Se ao olharem para mulheres como Ashley, que do alto das suas coxas possantes, peito volumoso e olhar que transpira autoconfiança só lhes ocorre dizerem barbaridades como as que servem de arranque a este texto, não me admira realmente que haja por aí tantas mulheres e miúdas com vergonha dos próprios corpos. A esconde-los debaixo de roupas largas, como se mostrar os contornos de um rabo volumoso fosse um crime nacional. A terem vergonha de usar um biquíni, não vá alguém apontar o dedo àquele refego que teima em localizar-se na cintura por mais saladas que se coma. A taparem-se dos pés à cabeça nos balneários do ginásios, como se a sua imagem corporal pudesse suscitar o olhar reprovador de alguém. A acharem que não há nada como o inverno, para que as camisolas escondam a gordurinha dos braços e das coxas mais maciças. As mesmas que estes senhores aparentemente consideram nojentas. Lingerie? Meu deus, um corpo acima do 42 aparentemente não é digno dela. Os estereótipos de beleza, sob os quais as mulheres dos tempos de hoje vivem escravizadas, assim o dizem sem pudor há décadas. Na televisão, no cinema, nas revistas, nos catálogos de moda, na publicidade e – pasme-se - até mesmo nos desenhos animados.

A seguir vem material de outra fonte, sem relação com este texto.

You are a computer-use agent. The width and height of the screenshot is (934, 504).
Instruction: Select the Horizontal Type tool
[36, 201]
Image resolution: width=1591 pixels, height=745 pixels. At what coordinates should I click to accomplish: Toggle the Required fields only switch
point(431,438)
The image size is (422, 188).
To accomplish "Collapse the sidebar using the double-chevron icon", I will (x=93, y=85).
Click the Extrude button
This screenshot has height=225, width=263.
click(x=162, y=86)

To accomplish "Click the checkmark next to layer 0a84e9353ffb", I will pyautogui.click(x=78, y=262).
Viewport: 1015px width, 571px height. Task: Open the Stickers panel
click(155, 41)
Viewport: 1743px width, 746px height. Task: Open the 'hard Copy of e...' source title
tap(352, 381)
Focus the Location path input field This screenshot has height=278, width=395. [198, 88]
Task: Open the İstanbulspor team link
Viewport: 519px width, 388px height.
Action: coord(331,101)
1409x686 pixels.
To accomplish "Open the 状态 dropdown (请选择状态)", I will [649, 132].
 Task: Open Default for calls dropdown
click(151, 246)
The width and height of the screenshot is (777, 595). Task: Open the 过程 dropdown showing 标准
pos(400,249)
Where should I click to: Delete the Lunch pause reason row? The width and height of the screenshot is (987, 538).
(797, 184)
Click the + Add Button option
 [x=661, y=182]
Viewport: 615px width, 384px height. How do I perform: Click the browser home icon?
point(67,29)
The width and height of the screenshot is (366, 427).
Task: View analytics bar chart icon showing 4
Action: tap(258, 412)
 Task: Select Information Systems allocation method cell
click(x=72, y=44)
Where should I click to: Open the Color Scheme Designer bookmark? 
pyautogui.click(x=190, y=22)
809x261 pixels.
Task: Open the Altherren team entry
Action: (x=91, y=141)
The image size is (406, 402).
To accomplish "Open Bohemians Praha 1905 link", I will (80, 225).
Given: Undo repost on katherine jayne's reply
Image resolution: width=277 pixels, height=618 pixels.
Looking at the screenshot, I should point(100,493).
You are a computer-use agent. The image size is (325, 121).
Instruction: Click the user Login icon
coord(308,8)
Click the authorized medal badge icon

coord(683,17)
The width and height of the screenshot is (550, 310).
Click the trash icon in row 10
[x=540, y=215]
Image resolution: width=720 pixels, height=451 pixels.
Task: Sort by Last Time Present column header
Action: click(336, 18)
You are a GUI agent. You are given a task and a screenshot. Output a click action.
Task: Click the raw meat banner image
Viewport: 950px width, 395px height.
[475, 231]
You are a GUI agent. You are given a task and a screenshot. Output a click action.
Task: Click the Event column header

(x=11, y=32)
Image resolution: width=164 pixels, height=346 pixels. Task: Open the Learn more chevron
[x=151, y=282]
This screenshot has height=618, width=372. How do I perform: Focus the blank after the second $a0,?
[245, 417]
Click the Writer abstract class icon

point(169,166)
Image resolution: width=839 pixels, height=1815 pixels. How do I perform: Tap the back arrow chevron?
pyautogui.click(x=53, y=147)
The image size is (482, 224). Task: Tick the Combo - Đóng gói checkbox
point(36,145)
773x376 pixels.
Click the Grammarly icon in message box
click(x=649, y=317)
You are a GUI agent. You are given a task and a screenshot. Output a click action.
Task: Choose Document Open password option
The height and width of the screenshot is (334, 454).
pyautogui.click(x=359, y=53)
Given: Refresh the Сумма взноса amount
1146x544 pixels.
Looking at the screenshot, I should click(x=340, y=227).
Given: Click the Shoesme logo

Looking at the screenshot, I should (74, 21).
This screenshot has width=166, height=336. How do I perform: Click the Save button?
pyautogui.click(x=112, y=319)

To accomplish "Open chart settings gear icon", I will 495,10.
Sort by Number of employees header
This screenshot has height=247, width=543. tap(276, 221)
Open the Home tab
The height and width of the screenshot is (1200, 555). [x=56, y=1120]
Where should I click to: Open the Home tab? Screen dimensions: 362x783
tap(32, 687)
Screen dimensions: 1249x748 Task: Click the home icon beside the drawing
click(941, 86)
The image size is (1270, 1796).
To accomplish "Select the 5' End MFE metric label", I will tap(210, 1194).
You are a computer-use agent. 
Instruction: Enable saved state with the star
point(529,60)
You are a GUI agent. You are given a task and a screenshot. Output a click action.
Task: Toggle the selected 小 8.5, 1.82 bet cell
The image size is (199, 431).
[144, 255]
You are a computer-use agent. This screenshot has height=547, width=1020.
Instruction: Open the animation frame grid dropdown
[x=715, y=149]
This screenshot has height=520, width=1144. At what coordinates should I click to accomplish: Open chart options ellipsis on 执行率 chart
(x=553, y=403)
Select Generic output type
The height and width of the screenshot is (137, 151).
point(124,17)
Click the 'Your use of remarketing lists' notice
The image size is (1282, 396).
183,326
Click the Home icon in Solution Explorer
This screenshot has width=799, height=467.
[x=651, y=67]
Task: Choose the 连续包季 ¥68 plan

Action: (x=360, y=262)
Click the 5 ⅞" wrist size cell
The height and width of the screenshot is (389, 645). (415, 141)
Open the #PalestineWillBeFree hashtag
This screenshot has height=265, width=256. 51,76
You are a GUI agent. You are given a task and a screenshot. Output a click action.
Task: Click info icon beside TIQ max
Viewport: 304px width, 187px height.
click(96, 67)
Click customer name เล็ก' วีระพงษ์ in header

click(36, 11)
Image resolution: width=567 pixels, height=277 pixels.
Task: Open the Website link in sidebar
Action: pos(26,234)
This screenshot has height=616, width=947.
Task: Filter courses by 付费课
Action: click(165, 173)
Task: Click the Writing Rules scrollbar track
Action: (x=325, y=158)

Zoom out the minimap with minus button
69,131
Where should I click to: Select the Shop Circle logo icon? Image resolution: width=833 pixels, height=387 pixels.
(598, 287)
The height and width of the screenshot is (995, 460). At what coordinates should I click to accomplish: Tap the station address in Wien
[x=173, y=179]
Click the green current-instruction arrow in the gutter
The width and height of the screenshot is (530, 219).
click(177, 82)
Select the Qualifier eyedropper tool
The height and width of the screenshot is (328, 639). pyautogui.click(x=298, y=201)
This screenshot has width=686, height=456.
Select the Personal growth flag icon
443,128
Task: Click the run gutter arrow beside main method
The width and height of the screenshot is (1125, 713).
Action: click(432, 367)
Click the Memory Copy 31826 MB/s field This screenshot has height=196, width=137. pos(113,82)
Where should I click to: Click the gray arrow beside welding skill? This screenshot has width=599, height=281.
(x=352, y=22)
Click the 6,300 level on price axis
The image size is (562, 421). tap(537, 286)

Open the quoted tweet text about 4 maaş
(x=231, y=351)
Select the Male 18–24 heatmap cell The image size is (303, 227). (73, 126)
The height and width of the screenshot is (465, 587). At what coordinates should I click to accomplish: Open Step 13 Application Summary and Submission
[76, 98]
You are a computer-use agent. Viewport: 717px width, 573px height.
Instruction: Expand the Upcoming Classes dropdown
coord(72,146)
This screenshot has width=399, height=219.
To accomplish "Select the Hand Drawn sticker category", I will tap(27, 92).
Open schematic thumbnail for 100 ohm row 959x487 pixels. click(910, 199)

Posto isto, é muito refrescante ver que a própria indústria da moda começa a perceber a necessidade urgente de quebrar estes mesmos estereótipos. E a aceitar nas suas mais importantes passarelas mulheres que extrapolam a rigidez das medidas corporais supostamente perfeitas. Ashley Graham, 29 anos, mais uma vez surge como embaixadora deste elogio à diversidade.

Profissional da indústria plus size com uma carreira invejável, Ashley já fez campanhas para marcas como Levi’s, Calvin Klein e Marina Rinaldi, além de ter sido fotografada para revistas como a Elle UK, a Vogue ou a Harper’s Bazaar. Não só é uma empreendedora por excelência, como é também uma ativista ferrenha na luta contra o ‘body shaming’ (espreitem a sua interessante participação nas TED Talks, intitulada “Plus Size? More Like my Size!”) e um símbolo de aceitação para mulheres de todo o mundo. Como é que o consegue? Tendo como eterno lema a seguinte frase: “A autoconfiança é algo muito sexy”.

No seu Instagram, Ashley Graham deixou clara a sua intenção com este desfile: “Estou tão orgulhosa do quão longe a minha linha de lingerie para a Addition Elle conseguiu chegar! Mostrá-la pelo segundo ano consecutivo na Semana da Moda de Nova Iorque é um sonho tornado realidade! Para qualquer menina ou mulher que alguma vez sentiu que não estava a ser representada pela moda, televisão ou pelos media por causa do seu tamanho, agora estão e vão estar para sempre!”. Finalmente. E que o exemplo se vá repetindo.

A linha de lingerie que criou para a Addition Elle e que foi apresentada em Nova Iorque é linda. Elegante, sensual e, sim, grande. Mas é isso que a torna mais ou menos sexy? Não me parece. Recorrendo às palavras que Ashley Graham usou para a descrever, esta linha de lingerie é “uma forma de celebrar as mulheres”. E a verdade é que uma larguíssima percentagem das mulheres deste planeta aproxima-se mais dos 96-96-116 de Graham do que dos famigerados 86-60-86. Ao contrário do que o senhor responsável pela primeira frase do texto acha – e que pelo que tenho lido é uma opinião partilhada por muita gente – elogiar corpos volumosos e curvilíneos não é fazer um elogio à obesidade (se calhar também está na altura de começar a perceber a diferença entre excesso de peso e obesidade), nem muitos menos um apelo a uma saúde desleixada. Que não se confunda nem se deturpe a mensagem. É sim um elogio à diversidade e à aceitação corporal, seja ela qual for. Porque não há nada mais ambíguo do que isto da beleza.